_WORK INSTRUCTION_
Reproduce, exactly as they appear, the line containing "The image size is (690, 431)." and every line after it, ending with the last line of the records.

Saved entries
== == ==
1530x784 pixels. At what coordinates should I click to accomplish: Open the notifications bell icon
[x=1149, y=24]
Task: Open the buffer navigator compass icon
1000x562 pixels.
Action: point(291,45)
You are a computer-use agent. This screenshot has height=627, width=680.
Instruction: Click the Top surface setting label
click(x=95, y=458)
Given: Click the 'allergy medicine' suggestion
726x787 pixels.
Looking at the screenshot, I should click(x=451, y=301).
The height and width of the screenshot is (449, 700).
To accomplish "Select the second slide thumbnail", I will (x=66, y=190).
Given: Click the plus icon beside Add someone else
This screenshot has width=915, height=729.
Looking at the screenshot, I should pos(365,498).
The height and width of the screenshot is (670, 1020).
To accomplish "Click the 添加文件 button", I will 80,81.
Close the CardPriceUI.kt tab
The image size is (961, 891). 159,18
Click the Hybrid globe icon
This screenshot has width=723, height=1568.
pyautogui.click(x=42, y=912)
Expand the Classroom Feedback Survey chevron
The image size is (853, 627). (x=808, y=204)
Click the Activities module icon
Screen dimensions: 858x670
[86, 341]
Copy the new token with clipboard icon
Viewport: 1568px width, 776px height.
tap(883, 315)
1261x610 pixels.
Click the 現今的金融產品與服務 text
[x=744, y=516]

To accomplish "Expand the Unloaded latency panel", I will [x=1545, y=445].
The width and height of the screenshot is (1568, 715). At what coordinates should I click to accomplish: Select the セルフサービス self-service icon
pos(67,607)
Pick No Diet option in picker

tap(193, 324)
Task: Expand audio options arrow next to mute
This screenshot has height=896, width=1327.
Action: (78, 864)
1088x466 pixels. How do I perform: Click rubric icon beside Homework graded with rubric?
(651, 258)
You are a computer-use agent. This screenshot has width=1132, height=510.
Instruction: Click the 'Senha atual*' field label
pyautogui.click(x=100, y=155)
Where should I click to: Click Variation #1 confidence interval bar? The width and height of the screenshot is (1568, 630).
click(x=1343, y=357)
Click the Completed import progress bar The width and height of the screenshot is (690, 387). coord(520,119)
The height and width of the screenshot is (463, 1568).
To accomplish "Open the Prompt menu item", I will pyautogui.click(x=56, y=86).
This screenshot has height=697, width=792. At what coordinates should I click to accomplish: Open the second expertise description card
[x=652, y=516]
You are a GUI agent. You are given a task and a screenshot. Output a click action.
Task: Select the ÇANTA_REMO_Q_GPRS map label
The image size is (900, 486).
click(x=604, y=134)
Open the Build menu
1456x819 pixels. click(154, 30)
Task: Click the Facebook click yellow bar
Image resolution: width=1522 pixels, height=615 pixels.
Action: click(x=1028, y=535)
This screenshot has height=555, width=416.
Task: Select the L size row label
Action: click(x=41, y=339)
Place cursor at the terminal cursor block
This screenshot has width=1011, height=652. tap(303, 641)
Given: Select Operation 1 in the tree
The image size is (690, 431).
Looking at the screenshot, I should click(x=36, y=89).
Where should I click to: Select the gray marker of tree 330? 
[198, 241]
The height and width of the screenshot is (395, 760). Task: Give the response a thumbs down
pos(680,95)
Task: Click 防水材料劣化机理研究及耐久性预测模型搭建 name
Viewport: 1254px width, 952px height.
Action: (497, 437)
== == ==
_TASK RESPONSE_
The image size is (690, 431).
Looking at the screenshot, I should click(x=36, y=89).
Where should I click to: Select the gray marker of tree 330? 
[198, 241]
The height and width of the screenshot is (395, 760). Task: Give the response a thumbs down
pos(680,95)
Task: Click 防水材料劣化机理研究及耐久性预测模型搭建 name
Viewport: 1254px width, 952px height.
Action: (497, 437)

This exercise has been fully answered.